TASK TO COMPLETE: Nothing after the line with "You are a GUI" belongs in the copy; extract the lines below from the top through that line, pictures left out.

Start of THE INPUT

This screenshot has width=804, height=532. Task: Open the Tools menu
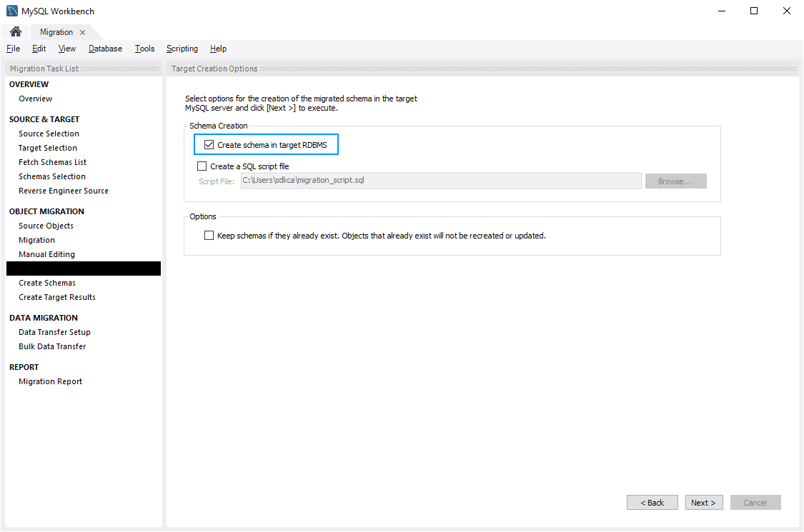(144, 49)
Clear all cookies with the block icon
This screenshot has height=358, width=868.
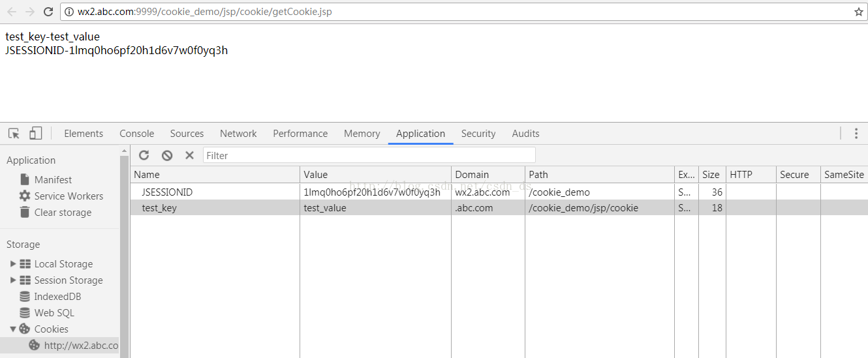coord(167,155)
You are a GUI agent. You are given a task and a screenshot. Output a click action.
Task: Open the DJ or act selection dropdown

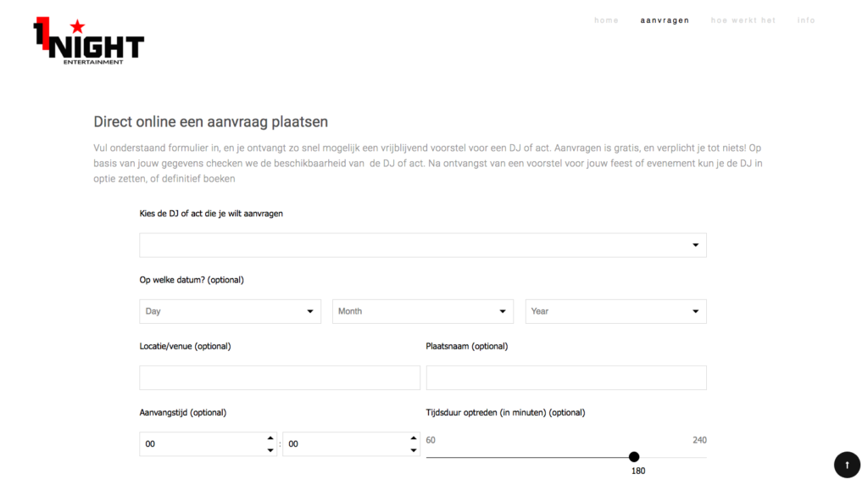(x=423, y=245)
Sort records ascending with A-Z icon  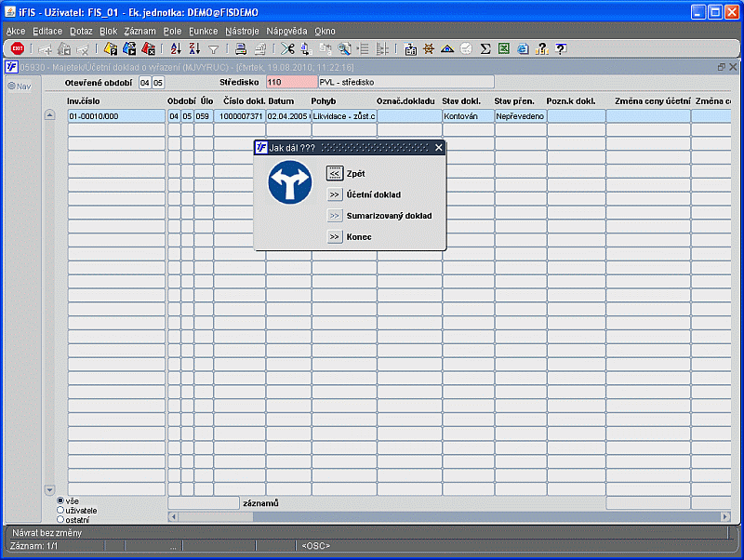176,48
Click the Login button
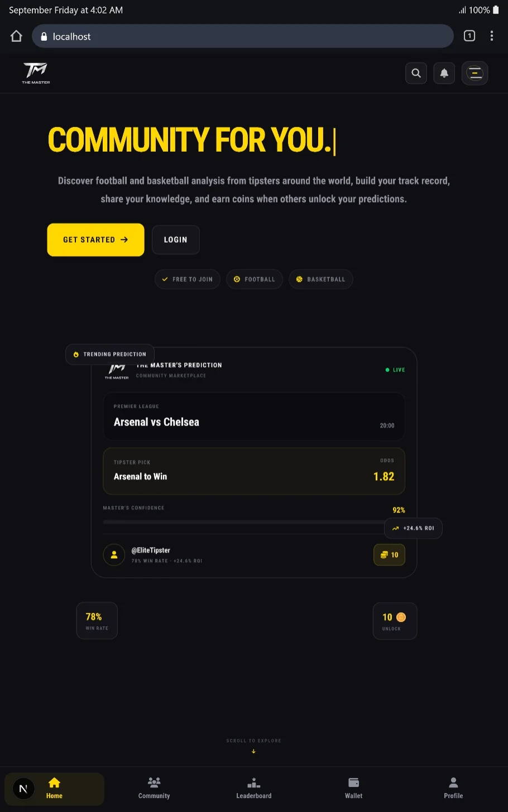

End of THE INPUT

EXPECTED ANSWER:
This screenshot has width=804, height=532. Task: Open the Tools menu
(144, 49)
Clear all cookies with the block icon
This screenshot has height=358, width=868.
coord(167,155)
You are a GUI agent. You are given a task and a screenshot. Output a click action.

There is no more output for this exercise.